Urothelial carcinoma (UC) is the most common histologic subtype of bladder cancer. The administration of mitomycin C (MMC) into bladder after transurethral resection of the bladder tumor (TURBT) is a common treatment strategy for preventing recurrence after surgery. We previously applied hydrostatic pressure combined with MMC in UC cells and found that hydrostatic pressure synergistically enhanced MMC-induced UC cell apoptosis via the Fas/FasL pathways. To understand the alteration of gene expressions in UC cells caused by hydrostatic pressure and MMC, oligonucleotide microarray was used to explore all of the differentially expressed genes. After bioinformatics analysis and gene annotation, Toll-like receptor 6 (TLR6) and connective tissue growth factor (CTGF) showed significant up-regulation among altered genes, and their expressions with each treatment of UC cells were validated by quantitative real-time PCR (qPCR). We conclude that under treatment with MMC and hydrostatic pressure, UC cells showed increasing apoptosis via extrinsic pathways through upregulation of TLR6 and CTGF. Overall design: BFTC905 cells, a UC cell line, were cultured in the presence of 10 μg/ml of MMC for 2.5 hours. The MMC-treated cells were then incubated in a well-designed hydrostatic bioreactor for 10 kPa pressure treatment in duplicate or were cultured as usual to be used as control sets.

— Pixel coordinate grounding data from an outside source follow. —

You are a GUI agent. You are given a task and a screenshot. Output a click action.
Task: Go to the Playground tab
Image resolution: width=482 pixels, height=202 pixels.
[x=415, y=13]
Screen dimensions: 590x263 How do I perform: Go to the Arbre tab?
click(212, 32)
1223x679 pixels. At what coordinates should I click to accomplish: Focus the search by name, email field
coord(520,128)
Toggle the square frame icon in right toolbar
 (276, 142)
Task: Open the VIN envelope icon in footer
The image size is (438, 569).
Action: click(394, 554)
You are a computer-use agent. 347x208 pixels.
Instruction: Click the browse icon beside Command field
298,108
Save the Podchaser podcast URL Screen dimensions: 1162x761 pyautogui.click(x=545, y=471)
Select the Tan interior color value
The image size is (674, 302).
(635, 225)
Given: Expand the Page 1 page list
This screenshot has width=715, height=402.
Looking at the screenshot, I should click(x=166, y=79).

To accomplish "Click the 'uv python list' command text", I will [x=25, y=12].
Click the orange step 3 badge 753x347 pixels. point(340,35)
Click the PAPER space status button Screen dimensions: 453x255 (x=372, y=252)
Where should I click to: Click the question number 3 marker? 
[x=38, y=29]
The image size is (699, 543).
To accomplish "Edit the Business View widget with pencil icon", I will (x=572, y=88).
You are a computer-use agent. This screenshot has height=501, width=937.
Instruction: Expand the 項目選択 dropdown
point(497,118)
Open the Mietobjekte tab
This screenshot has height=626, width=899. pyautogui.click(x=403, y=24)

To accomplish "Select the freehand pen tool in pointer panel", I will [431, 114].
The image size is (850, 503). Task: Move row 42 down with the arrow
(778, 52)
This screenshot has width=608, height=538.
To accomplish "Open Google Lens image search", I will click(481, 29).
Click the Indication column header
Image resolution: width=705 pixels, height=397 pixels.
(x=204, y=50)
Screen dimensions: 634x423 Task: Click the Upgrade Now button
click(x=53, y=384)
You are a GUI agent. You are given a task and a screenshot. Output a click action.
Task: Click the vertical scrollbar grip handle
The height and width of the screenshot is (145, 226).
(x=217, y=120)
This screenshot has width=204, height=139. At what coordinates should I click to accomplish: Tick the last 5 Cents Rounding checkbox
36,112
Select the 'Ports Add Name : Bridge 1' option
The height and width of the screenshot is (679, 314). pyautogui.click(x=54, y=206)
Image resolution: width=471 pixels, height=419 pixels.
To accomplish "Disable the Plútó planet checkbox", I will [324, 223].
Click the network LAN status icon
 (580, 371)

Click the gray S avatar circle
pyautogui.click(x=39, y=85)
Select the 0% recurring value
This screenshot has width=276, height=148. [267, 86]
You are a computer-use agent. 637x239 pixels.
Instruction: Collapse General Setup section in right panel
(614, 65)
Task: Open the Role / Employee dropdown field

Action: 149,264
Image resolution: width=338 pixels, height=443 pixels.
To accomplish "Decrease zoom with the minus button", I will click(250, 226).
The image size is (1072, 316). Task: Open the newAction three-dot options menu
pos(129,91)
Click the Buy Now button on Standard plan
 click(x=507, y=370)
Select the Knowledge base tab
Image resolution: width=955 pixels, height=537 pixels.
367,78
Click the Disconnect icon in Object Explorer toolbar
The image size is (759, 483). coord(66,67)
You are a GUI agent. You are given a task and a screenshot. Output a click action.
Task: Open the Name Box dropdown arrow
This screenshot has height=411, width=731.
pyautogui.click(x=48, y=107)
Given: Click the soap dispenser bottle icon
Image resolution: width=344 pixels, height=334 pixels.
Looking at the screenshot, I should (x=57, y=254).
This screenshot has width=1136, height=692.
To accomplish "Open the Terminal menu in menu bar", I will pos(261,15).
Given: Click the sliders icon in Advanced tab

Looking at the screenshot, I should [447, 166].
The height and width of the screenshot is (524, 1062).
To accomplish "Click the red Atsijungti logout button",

尿路上皮癌（Urothelial carcinoma, UC）是膀胱癌最常见的组织学亚型。经尿道膀胱肿瘤切除术（transurethral resection of the bladder tumor, TURBT）后向膀胱内灌注丝裂霉素C（mitomycin C, MMC）是临床术后预防肿瘤复发的常用治疗策略。本团队前期将静水压（hydrostatic pressure）与丝裂霉素C联合应用于尿路上皮癌细胞，发现静水压可通过Fas/FasL通路协同增强丝裂霉素C诱导的尿路上皮癌细胞凋亡。为探究静水压与丝裂霉素C对尿路上皮癌细胞基因表达的调控变化，本研究采用寡核苷酸微阵列（oligonucleotide microarray）技术检测所有差异表达基因。经生物信息学分析（bioinformatics analysis）与基因注释（gene annotation）后，Toll样受体6（Toll-like receptor 6, TLR6）与结缔组织生长因子（connective tissue growth factor, CTGF）在差异表达基因中呈现显著上调，随后通过实时荧光定量PCR（quantitative real-time PCR, qPCR）验证了两种基因在尿路上皮癌细胞各处理组中的表达水平。本研究表明，在丝裂霉素C与静水压联合处理下，尿路上皮癌细胞可通过上调TLR6与CTGF的表达，经由外源性凋亡通路增强细胞凋亡。实验总体设计：将尿路上皮癌细胞系BFTC905置于含10 μg/ml丝裂霉素C的培养基中培养2.5小时，随后将经丝裂霉素C处理的细胞置于定制的静水压生物反应器（hydrostatic bioreactor）中，以10 kPa压力进行处理并设置重复组，同时将常规培养的细胞作为对照组。